Pendant quatre mois, les parlementaires ont souligné l’explosion du nombre de licenciements dans l’industrie, le tertiaire, le prêt-à-porter et même le secteur bancaire. Selon le député écologiste, l’explication est multifactorielle. Il évoque un affaiblissement du droit du travail – notamment avec la loi El Khomri de 2016 qui a élargi les motifs de licenciements pour raison économique – couplée à l’installation d’un «attentisme avec la mythologie du plein-emploi des gouvernements Macron, selon laquelle un poste supprimé est recréé ailleurs».

«Un manque de démocratie économique»

Parmi les exemples étudiés par la commission d’enquête, on retrouve «le drame écologique et social» de l’entreprise Michelin. Avant 2026, plus de 1 250 salariés de l’ouest de la France – employés par les usines de Cholet (Maine-et-Loire) et Vannes (Morbihan) – verront leur site fermé, et avec, leurs postes être supprimés. Si pendant son audition, Florent Menegaux, le président du groupe, a évoqué «la hausse des coûts de production en Europe, la fiscalité, la hausse du prix des matières premières», les syndicats ont une vision des choses bien différente. Selon la restitution de l’audition de Nicolas Robert, délégué syndical central SUD de l’usine de Cholet, les licenciements sont «souvent le résultat de choix politiques, managériaux et financiers, parfois accompagnés d’un silence complice de l’Etat».

Et ces mauvaises orientations seraient en partie dues à un manque d’attention porté aux alertes des partenaires sociaux. Dans le cas de Michelin, les représentants de salariés avaient mis en garde le patronat deux ans avant l’annonce du plan de licenciement. «Il y a un manque de démocratie économique», analyse Benjamin Lucas-Lundy, qui veut «rééquilibrer le rapport de force entre représentants salariés et patronat».

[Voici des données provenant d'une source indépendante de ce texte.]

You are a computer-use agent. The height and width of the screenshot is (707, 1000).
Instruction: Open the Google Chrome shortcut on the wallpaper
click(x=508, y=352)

Un déséquilibre aussi observé dans la grande distribution. A noter que chez les deux enseignes étudiées par la commission, on décompte plus de 2 200 licenciements pour le groupe Casino sur la période 2024-2025, et près de 200 de plus pour Auchan sur la même période. Chez les deux groupes, la commission dit avoir fait un «constat alarmant», en observant à regret des salariés trop peu intégrés aux «orientations stratégiques». Pour y remédier, Benjamin Lucas-Lundy préconise de relever «la représentativité des salariés dans le conseil d’administration à 50 %». Pour l’heure, depuis 2019, avec la loi Pacte, un conseil d’administration de plus de huit membres doit compter au moins deux représentants des salariés.

Conditionner les aides publiques au maintien de l’emploi

Parmi les 51 préconisations du rapport, le député écologiste veut aussi qu’on «applique les mêmes contraintes aux grandes entreprises qui perçoivent des aides publiques que pour les versements d’allocations sociales», et ainsi conditionner les aides au maintien de la création d’emploi. D’autant qu’il existe un «manque de transparence sur le nombre d’aides publiques perçues par les entreprises», assure-t-il. Selon la Cour des comptes, ces aides perçues par les entreprises s’élèveraient à 260 milliards entre 2021 et 2023, «mais il n’existe aucun calcul de Bercy». Benjamin Lucas-Lundy souhaite alors pousser pour la création «d’une Haute Autorité indépendante», capable de contrôler la légitimité de l’argent perçu.

En parallèle de la préconisation de leviers à activer en «dernier recours» qui existent déjà, comme la «nationalisation temporaire d’entreprises», il prévoit de profiter de l’examen du projet de loi de finance 2026 pour porter certaines mesures via des amendements. Avec son groupe, l’écologiste entend profiter de l’objectif des 43,8 milliards d’euros d’économies pour démontrer celles qui pourraient être faites «grâce à un meilleur contrôle des entreprises qui ne garantissent pas l’emploi sur le territoire».